Exercise brief - In how many lines of the records does "element" appear? Answer with one number.

Stored data -
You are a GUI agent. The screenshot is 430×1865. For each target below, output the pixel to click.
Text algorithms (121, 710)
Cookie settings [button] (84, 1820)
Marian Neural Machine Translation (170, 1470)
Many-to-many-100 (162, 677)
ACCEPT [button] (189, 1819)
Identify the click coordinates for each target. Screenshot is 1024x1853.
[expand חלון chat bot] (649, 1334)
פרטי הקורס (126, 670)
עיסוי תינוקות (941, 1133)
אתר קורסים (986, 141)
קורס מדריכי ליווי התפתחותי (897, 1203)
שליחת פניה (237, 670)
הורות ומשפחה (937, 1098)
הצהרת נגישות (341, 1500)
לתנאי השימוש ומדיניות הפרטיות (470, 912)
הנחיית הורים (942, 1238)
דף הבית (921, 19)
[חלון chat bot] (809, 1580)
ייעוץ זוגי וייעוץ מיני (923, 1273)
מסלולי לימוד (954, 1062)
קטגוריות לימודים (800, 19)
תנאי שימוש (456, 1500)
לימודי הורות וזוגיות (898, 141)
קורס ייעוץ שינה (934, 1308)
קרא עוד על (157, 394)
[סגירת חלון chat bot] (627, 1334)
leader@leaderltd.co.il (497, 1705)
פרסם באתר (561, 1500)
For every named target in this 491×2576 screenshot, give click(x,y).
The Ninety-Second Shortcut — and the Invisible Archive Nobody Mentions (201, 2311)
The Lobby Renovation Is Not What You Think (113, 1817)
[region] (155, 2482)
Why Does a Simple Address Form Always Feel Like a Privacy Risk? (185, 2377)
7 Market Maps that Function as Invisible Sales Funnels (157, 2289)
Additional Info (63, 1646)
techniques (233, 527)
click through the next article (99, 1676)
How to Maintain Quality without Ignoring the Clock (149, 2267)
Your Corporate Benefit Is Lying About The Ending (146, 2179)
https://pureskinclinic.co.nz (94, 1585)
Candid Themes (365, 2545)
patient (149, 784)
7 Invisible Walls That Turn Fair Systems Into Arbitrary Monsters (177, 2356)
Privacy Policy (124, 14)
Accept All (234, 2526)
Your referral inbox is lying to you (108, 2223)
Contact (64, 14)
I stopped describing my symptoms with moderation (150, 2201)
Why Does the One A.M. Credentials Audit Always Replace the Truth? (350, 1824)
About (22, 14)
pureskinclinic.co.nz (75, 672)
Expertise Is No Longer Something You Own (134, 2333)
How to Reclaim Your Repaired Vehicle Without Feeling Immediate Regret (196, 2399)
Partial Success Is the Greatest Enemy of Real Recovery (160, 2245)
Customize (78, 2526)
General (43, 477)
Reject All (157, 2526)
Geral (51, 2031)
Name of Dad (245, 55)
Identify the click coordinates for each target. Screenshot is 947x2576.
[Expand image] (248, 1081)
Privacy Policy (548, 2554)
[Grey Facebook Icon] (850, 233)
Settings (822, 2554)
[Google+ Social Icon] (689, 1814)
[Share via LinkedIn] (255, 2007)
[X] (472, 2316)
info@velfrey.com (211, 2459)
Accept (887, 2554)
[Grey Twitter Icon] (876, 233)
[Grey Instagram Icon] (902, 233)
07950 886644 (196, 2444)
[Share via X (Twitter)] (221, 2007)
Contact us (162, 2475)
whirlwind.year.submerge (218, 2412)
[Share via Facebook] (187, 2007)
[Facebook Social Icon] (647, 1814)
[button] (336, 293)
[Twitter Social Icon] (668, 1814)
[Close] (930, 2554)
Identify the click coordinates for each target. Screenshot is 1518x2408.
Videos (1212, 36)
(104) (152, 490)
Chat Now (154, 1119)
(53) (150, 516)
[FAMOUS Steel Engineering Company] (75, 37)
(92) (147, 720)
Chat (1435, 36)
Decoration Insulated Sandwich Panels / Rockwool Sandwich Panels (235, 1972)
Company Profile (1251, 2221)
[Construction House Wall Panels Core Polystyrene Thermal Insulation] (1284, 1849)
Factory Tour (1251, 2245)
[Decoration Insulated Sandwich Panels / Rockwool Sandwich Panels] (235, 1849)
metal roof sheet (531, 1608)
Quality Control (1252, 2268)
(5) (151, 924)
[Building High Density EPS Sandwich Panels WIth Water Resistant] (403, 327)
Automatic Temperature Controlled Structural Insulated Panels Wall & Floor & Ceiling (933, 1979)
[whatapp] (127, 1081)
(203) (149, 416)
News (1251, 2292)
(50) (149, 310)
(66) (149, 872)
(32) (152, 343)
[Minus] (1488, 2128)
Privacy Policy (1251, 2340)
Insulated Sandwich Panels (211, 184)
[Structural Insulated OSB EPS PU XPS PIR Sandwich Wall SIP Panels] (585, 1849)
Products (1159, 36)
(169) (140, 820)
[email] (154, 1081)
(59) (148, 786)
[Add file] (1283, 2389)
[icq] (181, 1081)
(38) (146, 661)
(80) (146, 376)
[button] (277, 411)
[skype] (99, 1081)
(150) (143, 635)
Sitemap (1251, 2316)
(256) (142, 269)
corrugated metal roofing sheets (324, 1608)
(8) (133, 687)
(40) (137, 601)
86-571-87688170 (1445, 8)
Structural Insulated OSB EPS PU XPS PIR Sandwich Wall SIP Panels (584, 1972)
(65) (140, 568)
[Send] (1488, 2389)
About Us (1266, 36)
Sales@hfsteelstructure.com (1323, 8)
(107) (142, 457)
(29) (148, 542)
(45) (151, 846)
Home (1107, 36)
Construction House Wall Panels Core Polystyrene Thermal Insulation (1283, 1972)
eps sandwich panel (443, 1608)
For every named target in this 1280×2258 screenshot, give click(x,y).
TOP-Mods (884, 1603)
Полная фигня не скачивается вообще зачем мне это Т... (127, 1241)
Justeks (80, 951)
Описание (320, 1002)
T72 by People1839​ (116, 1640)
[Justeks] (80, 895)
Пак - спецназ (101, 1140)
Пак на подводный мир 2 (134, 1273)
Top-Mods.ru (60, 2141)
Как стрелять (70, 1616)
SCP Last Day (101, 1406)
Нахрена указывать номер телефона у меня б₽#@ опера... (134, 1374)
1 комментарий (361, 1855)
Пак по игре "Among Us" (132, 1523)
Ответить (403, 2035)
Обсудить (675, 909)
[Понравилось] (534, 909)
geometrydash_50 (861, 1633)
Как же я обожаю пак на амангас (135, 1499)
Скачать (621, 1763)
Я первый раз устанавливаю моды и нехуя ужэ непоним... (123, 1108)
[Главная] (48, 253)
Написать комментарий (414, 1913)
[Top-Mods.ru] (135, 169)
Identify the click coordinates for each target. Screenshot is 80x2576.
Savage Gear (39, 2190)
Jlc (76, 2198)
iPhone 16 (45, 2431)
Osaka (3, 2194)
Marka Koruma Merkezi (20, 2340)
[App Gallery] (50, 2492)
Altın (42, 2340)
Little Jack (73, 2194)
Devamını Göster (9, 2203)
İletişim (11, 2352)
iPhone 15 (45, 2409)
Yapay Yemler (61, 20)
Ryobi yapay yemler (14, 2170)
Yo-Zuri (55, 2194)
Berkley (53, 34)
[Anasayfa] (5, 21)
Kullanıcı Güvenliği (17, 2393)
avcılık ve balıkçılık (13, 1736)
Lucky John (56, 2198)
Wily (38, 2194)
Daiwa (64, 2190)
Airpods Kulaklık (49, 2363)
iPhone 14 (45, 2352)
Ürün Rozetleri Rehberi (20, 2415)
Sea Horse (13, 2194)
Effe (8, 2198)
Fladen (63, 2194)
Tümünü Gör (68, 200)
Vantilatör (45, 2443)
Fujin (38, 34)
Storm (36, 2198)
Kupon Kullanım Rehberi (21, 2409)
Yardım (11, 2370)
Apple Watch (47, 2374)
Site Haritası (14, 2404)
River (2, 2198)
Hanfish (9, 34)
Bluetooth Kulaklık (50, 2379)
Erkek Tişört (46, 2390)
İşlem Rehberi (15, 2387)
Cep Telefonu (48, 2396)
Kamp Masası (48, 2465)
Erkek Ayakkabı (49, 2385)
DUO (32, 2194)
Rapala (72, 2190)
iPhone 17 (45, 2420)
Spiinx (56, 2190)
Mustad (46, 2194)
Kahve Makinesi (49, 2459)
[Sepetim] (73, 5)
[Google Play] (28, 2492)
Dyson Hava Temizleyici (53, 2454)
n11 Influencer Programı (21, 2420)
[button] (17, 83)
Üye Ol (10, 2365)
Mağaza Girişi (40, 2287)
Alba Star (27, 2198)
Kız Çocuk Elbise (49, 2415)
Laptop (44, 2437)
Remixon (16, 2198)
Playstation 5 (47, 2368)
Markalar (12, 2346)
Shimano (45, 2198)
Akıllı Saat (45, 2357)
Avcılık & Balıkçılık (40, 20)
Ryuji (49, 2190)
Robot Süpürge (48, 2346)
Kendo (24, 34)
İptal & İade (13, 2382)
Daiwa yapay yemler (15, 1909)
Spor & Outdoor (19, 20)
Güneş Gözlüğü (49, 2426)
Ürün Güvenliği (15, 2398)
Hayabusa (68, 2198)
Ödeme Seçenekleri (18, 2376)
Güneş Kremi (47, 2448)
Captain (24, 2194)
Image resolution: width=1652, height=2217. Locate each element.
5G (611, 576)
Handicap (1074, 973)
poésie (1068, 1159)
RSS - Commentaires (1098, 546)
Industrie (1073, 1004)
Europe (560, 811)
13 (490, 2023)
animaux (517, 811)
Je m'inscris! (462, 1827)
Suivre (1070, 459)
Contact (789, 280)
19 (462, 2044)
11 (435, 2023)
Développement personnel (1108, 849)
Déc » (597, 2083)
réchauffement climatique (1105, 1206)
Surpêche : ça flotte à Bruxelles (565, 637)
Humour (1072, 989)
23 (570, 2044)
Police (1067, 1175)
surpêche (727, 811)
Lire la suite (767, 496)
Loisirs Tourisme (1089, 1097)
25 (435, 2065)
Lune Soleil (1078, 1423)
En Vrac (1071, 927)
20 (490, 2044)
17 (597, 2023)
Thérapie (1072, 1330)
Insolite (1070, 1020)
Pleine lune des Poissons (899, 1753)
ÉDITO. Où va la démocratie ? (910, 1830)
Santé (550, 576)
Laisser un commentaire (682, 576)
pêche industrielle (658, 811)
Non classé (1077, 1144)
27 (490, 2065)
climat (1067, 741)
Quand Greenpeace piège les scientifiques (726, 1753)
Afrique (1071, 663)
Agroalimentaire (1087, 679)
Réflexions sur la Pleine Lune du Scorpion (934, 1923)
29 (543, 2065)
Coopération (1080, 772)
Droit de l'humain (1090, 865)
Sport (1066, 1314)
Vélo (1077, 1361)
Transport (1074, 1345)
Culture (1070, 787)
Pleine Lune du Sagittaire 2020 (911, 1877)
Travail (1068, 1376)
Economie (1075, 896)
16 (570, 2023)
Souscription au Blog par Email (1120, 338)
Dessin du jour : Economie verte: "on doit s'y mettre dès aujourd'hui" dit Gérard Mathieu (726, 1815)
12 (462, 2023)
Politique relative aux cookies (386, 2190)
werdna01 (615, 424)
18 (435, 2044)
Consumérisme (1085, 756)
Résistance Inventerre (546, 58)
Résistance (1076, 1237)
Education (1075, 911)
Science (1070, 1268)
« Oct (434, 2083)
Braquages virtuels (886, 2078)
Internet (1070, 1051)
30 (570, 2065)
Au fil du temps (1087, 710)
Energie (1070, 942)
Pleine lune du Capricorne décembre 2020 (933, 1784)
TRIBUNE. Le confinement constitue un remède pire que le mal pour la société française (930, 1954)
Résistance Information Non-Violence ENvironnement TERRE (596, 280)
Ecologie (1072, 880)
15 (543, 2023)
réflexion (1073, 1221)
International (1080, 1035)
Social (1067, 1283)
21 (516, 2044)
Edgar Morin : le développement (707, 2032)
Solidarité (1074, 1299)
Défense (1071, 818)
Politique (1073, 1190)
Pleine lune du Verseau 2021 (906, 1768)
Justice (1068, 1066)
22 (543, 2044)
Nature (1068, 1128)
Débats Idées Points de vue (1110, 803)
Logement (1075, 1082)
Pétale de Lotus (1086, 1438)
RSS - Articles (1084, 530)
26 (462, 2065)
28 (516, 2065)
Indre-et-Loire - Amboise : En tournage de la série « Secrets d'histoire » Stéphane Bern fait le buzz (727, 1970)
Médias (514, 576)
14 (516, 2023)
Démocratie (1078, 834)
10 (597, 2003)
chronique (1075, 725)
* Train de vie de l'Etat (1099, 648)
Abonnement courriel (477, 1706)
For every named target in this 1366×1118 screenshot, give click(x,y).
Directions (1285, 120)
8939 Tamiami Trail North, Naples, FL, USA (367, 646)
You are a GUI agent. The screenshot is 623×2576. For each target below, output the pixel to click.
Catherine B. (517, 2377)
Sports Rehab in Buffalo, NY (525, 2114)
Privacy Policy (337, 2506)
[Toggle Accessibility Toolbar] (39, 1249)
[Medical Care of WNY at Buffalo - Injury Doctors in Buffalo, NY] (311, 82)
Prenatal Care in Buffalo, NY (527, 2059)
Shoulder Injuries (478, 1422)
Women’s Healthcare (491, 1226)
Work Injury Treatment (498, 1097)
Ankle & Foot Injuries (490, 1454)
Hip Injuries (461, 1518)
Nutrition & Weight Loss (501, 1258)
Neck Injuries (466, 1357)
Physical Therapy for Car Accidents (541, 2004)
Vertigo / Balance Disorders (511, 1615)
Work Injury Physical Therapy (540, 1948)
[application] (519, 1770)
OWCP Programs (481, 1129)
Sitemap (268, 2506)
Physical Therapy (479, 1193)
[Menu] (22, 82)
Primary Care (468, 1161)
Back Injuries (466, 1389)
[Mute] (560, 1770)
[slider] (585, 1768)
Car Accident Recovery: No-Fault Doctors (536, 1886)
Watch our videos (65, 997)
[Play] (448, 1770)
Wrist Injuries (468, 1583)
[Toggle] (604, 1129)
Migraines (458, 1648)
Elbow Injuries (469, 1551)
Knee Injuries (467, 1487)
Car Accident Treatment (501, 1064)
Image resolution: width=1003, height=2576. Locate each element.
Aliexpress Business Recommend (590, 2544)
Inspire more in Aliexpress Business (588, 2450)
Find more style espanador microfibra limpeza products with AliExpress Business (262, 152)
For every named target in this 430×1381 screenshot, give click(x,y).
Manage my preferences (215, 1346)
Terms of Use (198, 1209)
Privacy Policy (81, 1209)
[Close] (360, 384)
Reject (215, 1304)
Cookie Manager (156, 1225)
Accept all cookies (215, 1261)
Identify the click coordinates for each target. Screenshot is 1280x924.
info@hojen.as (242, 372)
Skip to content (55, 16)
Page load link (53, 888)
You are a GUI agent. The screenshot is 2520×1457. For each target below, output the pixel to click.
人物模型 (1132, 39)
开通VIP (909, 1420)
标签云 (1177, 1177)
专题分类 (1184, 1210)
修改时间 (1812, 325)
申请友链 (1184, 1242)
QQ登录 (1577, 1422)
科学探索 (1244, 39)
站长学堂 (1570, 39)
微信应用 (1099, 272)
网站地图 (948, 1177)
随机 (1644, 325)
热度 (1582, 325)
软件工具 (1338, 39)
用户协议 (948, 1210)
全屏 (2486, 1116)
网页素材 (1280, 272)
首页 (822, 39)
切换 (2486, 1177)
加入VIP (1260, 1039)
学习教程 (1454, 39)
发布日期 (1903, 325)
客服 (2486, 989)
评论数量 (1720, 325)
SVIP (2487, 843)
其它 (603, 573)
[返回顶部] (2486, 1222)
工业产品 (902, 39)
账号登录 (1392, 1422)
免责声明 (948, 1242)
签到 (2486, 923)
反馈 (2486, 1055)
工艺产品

Solved problem - 2